◆ Work to complete: Two lines mark the range in the entries below: the one holding "Click the Page" and the one holding "Select the Leads tag under Audience". Set down those two and all lines between them, exactly.

◆ Data shown:
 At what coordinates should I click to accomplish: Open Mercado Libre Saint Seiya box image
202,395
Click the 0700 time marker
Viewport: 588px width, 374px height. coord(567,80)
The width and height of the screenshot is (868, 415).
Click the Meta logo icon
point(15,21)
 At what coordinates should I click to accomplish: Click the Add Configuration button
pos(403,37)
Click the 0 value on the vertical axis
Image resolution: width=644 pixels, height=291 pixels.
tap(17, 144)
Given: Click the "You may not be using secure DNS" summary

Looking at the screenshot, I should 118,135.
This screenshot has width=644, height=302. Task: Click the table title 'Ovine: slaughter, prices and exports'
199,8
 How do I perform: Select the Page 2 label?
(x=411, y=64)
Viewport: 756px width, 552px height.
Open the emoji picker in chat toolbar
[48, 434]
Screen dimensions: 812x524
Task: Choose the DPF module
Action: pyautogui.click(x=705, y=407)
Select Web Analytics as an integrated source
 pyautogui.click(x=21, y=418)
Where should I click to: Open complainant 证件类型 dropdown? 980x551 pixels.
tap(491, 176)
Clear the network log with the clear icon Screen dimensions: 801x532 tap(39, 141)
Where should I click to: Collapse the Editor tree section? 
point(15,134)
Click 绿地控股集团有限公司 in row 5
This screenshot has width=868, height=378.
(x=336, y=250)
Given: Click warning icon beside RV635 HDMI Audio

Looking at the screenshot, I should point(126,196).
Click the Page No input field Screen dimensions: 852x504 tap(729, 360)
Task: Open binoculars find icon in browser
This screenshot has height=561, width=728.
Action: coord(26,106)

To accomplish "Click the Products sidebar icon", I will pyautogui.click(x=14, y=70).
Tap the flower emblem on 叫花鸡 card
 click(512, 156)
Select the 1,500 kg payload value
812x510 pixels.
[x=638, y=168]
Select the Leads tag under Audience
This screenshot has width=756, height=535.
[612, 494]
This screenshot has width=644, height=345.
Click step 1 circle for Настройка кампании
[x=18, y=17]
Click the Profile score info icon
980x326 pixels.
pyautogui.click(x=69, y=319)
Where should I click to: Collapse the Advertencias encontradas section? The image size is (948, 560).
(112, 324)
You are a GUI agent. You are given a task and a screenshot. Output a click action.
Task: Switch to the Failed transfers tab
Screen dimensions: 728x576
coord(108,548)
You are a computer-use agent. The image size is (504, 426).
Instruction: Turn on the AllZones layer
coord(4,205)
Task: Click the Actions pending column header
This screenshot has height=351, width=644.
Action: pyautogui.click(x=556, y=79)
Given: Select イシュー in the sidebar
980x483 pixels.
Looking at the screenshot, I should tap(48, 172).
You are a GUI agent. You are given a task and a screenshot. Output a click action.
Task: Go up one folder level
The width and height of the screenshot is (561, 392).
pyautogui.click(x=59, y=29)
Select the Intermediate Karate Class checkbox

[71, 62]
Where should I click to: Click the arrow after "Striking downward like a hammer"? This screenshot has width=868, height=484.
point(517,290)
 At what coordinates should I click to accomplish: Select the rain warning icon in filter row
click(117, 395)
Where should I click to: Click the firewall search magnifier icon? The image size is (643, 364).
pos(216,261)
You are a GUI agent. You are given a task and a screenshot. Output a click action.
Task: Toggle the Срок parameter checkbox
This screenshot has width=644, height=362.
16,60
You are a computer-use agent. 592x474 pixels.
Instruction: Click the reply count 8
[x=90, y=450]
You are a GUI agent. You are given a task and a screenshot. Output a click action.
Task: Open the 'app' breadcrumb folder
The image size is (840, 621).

◆ Answer space:
Click the Page No input field Screen dimensions: 852x504 tap(729, 360)
Task: Open binoculars find icon in browser
This screenshot has height=561, width=728.
Action: coord(26,106)

To accomplish "Click the Products sidebar icon", I will pyautogui.click(x=14, y=70).
Tap the flower emblem on 叫花鸡 card
 click(512, 156)
Select the 1,500 kg payload value
812x510 pixels.
[x=638, y=168]
Select the Leads tag under Audience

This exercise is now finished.